I originally just got a few shrimp to be a cleanup crew, but have found myself really enjoying the little guys, and now I'm trying to decide between practicality and.. well, fun! I've got a 10 gallon that will be a grow-out tank for my guppy fry, and it currently houses about 8 Yellow Shrimp. The "fun" option would be to add another 15-20 Yellows and hope that the population slowly increases (I know there will be losses to the guppies, but there's also lots of places for baby shrimp to hide). The more practical option would be to just get a few Amanos (maybe half a dozen?) to hang out and do their housekeeping thing.

What are your thoughts/opinions? Keeping in mind that I will be moving in 6 months to a year, hoping to salvage at least one tank and take it with me.


----------



## Sploosh (Nov 19, 2012)

Do any of your yellows have saddles and/or are berried? 
If so I'd say there's no need to get more - until after you move. My population of blues (in an invert only tank) went from 5 to 250 in 3 months...... 
In my community tank, over the past 4 months, my blue shrimp population went from 1 pair to over 30 at the moment. There are fish in that tank that enjoy shrimp far more than my guppies do 

So 8 shrimps (let's say 1 is female) - with guppies - best guesstimate would be 30+/- shrimp in 3-4 months. (If 1 is berried now) Depending on the guppy - they might not go after the shrimps (once they get bigger) - all shrimp fry are at risk - although you've got lots of spots for them to hide in. 

Hope this helps


----------



## covertune (Aug 10, 2012)

Well, I originally had 9 shrimp and 2 were females, they both berried, but neither produced any babies (which I was told is not uncommon for first-time shrimp moms). Since then, I lost one shrimp that I know of, but don't know if it was a male or female. The little guys are managing to stay VERY well hidden in this tank and I haven't even seen them in a week or two.


----------



## Sploosh (Nov 19, 2012)

I would say you'll start to see some babies fairly soon. There is a possibility the previous eggs did hatch - if the adults are able to hide that well - the fry should be next to impossible to find.
In my community tank, I know there's shrimp fry - I haven't actually seen one in over 3 months.
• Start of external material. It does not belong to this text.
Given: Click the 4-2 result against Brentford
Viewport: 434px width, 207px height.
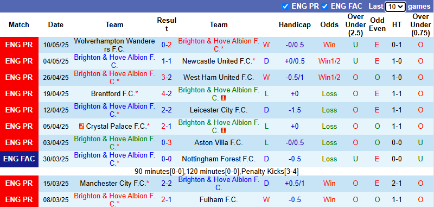Looking at the screenshot, I should point(167,94).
The population keeps climbing though 
I personally would wait it out - you might have more shrimp than you know what to do with soon.....
I found they berry/hatch once every 3-4 weeks, takes 2-3 months before the fry are breeding.


----------



## CRS Fan (Apr 21, 2010)

I currently have guppies, PFR's, Norman's lampeyes, and Getrudae rainbows in a 15 gallon tank. It is heavily planted and babies often make it through to adulthood. I like the community feel of the tank.

Best Regards,

Stuart


----------



## covertune (Aug 10, 2012)

Sploosh said:


> There is a possibility the previous eggs did hatch - if the adults are able to hide that well - the fry should be next to impossible to find.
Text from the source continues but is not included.